2021-04-12

Chat with Phil

Some motivation for Unsorted/K3 surfaces : Fermat hypersurfaces $\sum x_i ^k$ for some fixed $k$ .
Look for ${\mathbf{Q}}{\hbox{-}}$ points, since by homogeneity the denominators can be scaled out to get ${\mathbf{Z}}{\hbox{-}}$ points
Unsorted/Faltings theorem : for a curves $C$ with $g(C) \geq 2$ , the number of Unsorted/rational points is finite, i.e. ${\sharp}C({\mathbf{Q}}) < \infty$ .
- Interesting consequence: there are only finitely many counterexamples to Fermat for any fixed $k$ . In fact, there are zero, but still.
Diagonal hypersurfaces $x_0^k + \cdots + x_n^k = 0$ .
Calabi-Yau when $k=n+1$ (maybe a bound instead..?), sharp change in behavior of finiteness of rational points at this threshold.

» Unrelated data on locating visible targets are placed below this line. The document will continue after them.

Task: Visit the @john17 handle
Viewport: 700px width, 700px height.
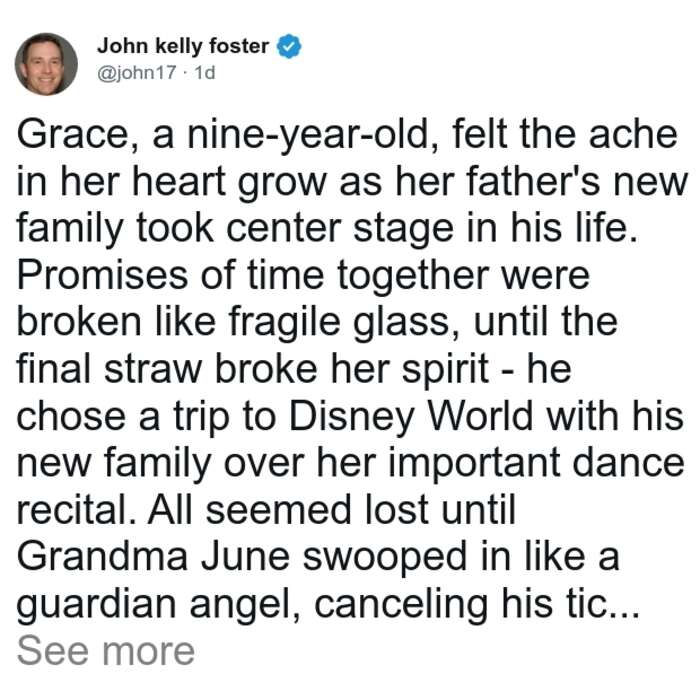Action: pyautogui.click(x=137, y=72)
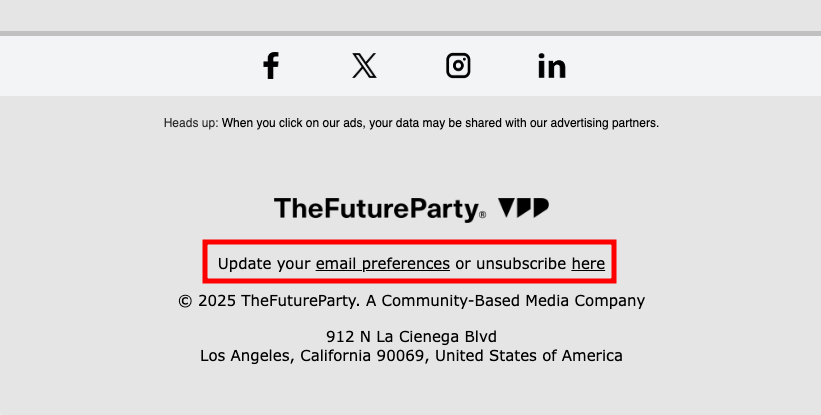Viewport: 821px width, 415px height.
Task: Click the registered trademark symbol
Action: coord(482,214)
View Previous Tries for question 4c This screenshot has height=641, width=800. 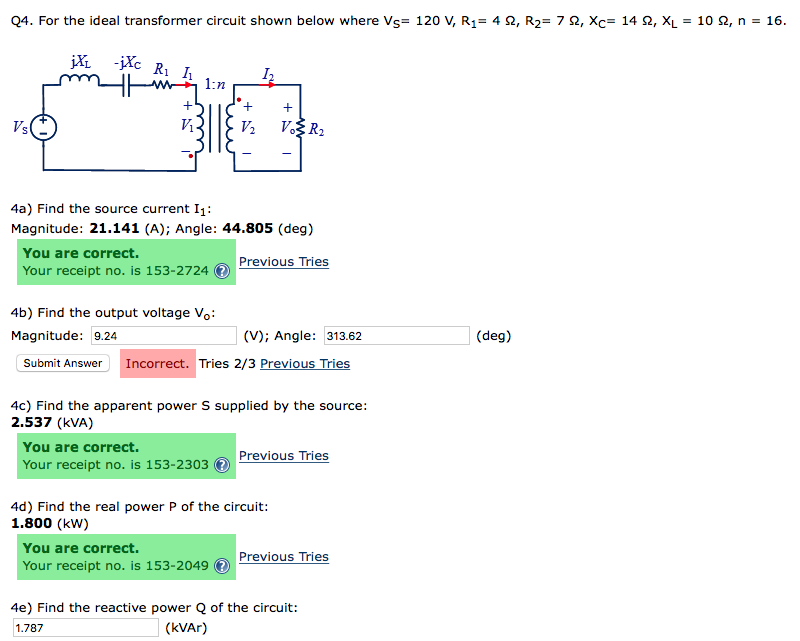(283, 455)
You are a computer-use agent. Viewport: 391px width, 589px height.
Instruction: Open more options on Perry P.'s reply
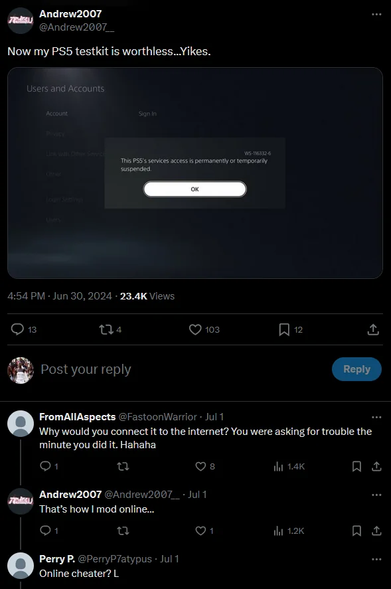[x=376, y=559]
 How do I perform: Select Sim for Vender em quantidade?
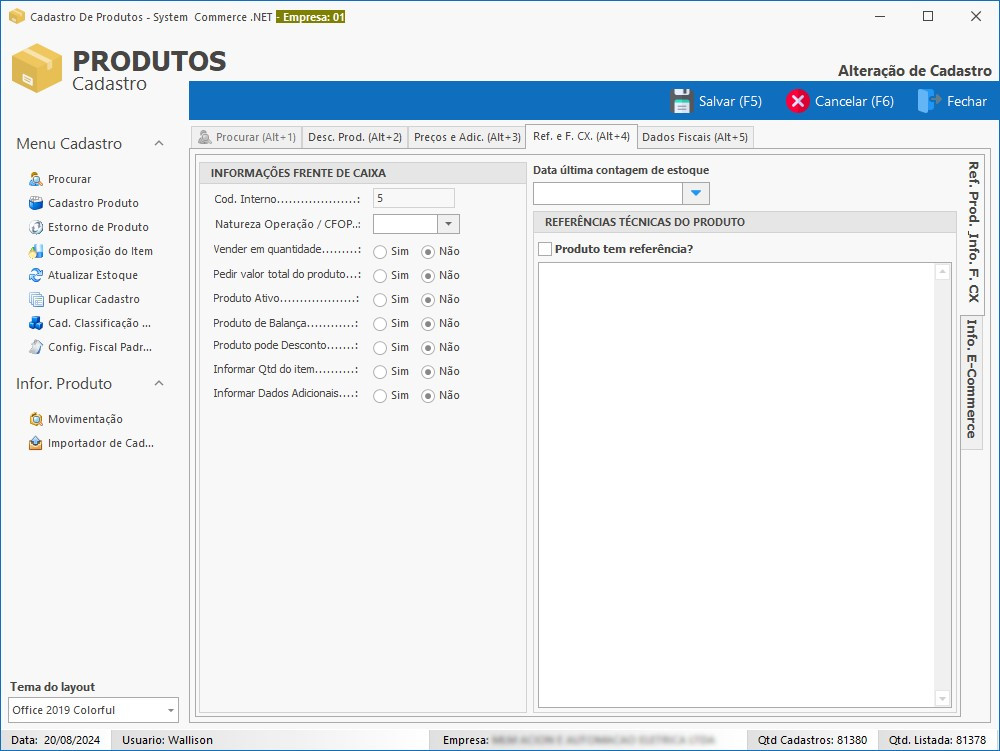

Dehn surgery : remove a tubular neighborhood of a knot, i.e. a solid torus, glue back in by some diffeomorphism of the boundary.
L Space conjecture simplest Heegard-Floer homology, rank of $\operatorname{HF}$ equals cardinality of $H_{\mathrm{sing}}$ .
Left-orderability on groups: a total order compatible with the group operation. Torsion groups can’t be LO: $x>1 \implies 1 = x^n > \cdots > x > 1$ .
taut foliation : a geometric condition. Admits a decomposition into leaves where a simple closed curve intersects each transversally?
fibred 3-manifolds: take $\Sigma \times I$ for $\Sigma$ a surface, glue the top and bottom by some diffeomorphism $\phi: \Sigma: {\circlearrowleft}$ .
Osvath-Szabo: admitting a taut foliation implies being a non- $L{\hbox{-}}$ space. Is the converse true?
Interesting knot invariants : $\tau, s, g_4(K), \sigma$ . Also the Jones, Conway, Alexander polynomials, or even just a coefficient. Note that some of these polynomials can not admit cabling formulas.